The reply should be one number: how many lines of the data below contain "page".
-------
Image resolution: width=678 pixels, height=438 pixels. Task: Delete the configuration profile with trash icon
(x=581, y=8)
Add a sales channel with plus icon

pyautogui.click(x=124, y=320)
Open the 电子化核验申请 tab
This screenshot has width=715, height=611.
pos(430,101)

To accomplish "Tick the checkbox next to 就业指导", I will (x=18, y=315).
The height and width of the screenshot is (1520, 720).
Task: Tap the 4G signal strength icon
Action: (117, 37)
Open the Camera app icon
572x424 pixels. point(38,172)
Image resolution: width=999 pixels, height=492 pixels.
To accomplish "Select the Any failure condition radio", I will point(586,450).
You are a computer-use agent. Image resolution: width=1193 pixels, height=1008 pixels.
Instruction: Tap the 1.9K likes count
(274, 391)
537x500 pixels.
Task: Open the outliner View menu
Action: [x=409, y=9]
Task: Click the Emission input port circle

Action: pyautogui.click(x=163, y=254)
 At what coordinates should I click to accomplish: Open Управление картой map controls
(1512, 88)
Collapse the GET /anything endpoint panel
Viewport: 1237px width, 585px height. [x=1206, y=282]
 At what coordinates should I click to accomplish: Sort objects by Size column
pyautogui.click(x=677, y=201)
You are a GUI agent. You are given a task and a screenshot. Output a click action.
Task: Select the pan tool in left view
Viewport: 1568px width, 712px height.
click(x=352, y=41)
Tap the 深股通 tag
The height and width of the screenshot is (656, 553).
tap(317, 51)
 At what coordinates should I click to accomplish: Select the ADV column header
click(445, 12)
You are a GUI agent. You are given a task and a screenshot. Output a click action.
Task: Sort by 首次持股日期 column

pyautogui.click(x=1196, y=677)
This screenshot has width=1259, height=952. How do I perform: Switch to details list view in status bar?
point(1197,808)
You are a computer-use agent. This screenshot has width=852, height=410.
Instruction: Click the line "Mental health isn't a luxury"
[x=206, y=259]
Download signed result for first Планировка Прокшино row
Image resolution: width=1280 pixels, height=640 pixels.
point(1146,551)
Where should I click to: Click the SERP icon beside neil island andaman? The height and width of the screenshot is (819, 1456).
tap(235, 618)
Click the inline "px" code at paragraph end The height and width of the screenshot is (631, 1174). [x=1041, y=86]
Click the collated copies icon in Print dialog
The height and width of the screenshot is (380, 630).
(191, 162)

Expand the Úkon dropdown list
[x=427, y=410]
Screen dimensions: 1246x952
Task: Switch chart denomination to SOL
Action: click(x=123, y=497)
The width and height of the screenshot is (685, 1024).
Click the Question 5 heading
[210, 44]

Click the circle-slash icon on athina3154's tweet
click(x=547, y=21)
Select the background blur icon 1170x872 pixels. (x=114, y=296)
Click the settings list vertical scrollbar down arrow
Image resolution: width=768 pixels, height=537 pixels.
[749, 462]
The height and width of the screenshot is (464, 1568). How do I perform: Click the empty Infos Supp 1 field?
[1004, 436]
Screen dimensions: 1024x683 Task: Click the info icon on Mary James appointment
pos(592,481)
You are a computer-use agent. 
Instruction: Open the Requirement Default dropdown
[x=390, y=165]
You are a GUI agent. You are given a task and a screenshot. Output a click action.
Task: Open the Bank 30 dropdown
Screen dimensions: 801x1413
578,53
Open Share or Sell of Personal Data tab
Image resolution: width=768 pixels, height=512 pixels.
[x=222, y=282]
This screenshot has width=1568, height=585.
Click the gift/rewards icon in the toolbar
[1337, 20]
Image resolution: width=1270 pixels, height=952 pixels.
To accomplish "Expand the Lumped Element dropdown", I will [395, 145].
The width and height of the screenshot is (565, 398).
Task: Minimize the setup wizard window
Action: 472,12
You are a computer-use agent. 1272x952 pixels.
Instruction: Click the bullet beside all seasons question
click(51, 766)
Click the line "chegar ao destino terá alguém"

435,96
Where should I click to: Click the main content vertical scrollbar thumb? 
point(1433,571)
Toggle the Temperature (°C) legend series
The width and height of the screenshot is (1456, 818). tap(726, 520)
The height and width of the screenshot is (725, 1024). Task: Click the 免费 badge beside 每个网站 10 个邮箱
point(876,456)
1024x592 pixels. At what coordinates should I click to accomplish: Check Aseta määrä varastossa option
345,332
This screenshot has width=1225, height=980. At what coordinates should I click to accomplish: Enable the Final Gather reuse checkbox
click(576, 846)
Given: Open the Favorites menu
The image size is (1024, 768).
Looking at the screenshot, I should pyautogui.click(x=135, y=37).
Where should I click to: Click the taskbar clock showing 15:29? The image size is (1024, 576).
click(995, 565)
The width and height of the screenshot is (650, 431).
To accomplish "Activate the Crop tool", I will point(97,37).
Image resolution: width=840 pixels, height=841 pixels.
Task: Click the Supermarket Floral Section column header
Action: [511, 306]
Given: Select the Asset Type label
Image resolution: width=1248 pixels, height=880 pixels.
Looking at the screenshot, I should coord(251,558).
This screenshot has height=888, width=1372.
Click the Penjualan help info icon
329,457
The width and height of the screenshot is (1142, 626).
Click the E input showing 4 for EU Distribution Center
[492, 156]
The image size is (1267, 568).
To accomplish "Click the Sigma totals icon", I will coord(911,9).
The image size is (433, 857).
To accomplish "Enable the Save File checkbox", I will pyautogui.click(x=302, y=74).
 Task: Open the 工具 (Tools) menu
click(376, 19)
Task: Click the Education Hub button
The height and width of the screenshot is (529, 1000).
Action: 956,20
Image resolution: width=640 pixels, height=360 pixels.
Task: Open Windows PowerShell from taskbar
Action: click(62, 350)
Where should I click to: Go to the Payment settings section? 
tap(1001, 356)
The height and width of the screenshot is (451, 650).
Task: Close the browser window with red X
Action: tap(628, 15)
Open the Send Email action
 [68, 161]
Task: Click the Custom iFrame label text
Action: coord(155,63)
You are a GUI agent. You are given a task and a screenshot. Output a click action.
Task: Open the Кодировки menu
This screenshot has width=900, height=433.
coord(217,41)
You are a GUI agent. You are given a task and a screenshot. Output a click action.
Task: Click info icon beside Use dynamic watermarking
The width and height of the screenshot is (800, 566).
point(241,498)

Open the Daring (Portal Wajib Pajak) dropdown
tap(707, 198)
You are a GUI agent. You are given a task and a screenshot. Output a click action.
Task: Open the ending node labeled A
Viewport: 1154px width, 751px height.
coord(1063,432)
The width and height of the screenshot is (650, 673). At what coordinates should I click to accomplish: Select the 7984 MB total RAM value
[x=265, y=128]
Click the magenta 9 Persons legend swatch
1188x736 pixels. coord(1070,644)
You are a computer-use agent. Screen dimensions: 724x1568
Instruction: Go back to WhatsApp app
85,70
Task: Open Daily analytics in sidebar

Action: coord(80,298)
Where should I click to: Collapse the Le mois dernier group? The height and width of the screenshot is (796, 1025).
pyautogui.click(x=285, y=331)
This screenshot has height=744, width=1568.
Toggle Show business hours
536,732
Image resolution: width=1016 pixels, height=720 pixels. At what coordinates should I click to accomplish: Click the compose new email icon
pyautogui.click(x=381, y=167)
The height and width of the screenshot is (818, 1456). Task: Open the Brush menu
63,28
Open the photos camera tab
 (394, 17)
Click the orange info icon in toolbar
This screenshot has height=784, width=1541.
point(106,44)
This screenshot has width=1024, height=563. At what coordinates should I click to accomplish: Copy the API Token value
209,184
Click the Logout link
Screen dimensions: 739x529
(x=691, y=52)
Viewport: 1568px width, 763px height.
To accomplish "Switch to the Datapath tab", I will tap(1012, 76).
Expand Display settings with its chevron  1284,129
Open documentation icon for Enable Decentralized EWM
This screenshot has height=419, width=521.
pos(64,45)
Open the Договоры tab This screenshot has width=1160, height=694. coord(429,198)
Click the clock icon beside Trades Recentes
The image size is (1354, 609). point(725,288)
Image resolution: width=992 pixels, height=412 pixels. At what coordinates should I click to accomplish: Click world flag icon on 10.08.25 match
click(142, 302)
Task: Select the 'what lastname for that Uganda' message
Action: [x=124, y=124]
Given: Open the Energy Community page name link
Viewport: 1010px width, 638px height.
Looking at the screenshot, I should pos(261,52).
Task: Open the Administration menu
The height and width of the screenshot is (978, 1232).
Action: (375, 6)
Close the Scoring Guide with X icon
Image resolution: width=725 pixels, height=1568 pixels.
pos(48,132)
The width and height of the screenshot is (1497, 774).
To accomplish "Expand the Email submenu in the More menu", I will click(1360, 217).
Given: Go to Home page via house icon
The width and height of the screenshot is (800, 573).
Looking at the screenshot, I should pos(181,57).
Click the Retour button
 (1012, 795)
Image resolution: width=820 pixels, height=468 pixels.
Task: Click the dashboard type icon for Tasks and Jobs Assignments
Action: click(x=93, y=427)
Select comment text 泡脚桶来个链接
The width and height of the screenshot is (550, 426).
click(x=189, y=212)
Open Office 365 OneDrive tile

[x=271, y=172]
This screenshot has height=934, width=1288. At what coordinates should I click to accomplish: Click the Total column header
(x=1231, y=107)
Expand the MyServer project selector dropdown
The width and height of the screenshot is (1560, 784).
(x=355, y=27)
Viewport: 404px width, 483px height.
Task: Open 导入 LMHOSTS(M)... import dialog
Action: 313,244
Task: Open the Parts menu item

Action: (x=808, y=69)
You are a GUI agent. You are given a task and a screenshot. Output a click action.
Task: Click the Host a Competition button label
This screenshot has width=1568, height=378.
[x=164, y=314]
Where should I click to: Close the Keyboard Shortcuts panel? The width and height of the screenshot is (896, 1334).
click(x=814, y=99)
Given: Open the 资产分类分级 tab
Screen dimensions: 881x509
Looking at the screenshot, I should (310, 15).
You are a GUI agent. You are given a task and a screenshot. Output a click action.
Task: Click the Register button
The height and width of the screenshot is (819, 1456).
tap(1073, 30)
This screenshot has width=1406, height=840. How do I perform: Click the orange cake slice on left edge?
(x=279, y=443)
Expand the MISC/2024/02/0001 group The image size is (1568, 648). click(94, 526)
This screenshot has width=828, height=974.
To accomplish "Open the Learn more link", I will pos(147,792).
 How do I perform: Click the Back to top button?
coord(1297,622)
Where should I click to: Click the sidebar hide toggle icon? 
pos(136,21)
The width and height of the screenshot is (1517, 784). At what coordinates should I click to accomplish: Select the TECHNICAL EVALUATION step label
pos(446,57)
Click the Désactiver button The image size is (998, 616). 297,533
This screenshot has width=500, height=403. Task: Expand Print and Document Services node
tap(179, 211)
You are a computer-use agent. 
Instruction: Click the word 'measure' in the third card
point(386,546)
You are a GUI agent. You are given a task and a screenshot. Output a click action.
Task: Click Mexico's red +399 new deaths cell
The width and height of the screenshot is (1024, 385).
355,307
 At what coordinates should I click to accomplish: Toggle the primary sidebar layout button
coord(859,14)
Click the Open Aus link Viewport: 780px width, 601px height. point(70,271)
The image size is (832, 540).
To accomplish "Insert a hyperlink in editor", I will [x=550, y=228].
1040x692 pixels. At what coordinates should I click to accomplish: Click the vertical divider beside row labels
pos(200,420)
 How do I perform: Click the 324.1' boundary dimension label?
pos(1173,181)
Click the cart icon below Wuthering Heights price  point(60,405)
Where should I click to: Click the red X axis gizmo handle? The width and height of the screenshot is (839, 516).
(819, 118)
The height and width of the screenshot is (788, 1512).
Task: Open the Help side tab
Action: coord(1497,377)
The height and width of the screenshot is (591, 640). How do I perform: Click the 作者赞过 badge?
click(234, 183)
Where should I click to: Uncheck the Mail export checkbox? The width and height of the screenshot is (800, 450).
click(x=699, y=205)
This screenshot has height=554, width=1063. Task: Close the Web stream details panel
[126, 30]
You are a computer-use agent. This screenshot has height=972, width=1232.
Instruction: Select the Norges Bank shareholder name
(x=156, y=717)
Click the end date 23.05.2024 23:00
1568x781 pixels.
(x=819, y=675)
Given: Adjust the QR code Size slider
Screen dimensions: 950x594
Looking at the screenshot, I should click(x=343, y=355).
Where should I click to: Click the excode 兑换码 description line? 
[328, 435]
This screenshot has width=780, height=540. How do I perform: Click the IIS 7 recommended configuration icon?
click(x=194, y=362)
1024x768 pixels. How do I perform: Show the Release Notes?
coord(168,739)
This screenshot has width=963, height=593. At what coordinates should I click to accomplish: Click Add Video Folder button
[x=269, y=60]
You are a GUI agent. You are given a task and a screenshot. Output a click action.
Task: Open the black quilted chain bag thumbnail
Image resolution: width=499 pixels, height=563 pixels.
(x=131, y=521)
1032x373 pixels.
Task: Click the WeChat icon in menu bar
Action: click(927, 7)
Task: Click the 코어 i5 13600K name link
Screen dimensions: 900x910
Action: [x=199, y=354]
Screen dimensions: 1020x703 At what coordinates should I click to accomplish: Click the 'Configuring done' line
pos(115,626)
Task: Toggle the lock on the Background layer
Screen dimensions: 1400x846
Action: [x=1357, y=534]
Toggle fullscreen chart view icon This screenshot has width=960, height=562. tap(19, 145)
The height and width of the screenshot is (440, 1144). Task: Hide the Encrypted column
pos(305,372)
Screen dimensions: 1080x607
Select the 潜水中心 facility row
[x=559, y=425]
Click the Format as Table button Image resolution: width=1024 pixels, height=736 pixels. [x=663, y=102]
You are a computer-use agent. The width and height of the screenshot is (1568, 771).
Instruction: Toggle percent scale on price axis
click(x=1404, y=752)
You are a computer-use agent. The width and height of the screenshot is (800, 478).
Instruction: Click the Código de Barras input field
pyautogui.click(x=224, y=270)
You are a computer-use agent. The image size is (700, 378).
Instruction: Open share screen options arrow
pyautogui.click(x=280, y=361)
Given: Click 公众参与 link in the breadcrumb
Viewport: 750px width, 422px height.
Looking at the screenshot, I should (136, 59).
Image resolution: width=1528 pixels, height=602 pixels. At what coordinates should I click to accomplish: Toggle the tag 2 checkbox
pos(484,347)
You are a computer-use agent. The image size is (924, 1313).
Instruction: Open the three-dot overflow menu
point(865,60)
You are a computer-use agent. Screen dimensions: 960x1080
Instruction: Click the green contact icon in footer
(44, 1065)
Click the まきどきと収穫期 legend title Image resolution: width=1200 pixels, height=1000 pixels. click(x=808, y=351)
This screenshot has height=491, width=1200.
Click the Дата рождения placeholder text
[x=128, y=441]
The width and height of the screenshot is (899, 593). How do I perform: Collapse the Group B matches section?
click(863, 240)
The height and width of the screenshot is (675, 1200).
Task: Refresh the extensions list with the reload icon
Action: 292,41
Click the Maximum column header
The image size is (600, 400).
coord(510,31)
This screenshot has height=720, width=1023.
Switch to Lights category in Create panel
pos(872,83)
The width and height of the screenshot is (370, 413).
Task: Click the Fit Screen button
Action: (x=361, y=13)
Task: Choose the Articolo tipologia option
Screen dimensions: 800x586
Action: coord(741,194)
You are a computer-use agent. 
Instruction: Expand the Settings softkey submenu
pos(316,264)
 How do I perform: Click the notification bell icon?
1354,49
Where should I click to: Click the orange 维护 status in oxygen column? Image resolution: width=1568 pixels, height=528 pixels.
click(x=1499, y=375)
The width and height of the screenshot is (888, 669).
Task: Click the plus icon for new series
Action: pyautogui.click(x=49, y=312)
-------
THE COMPLETED TASK:
2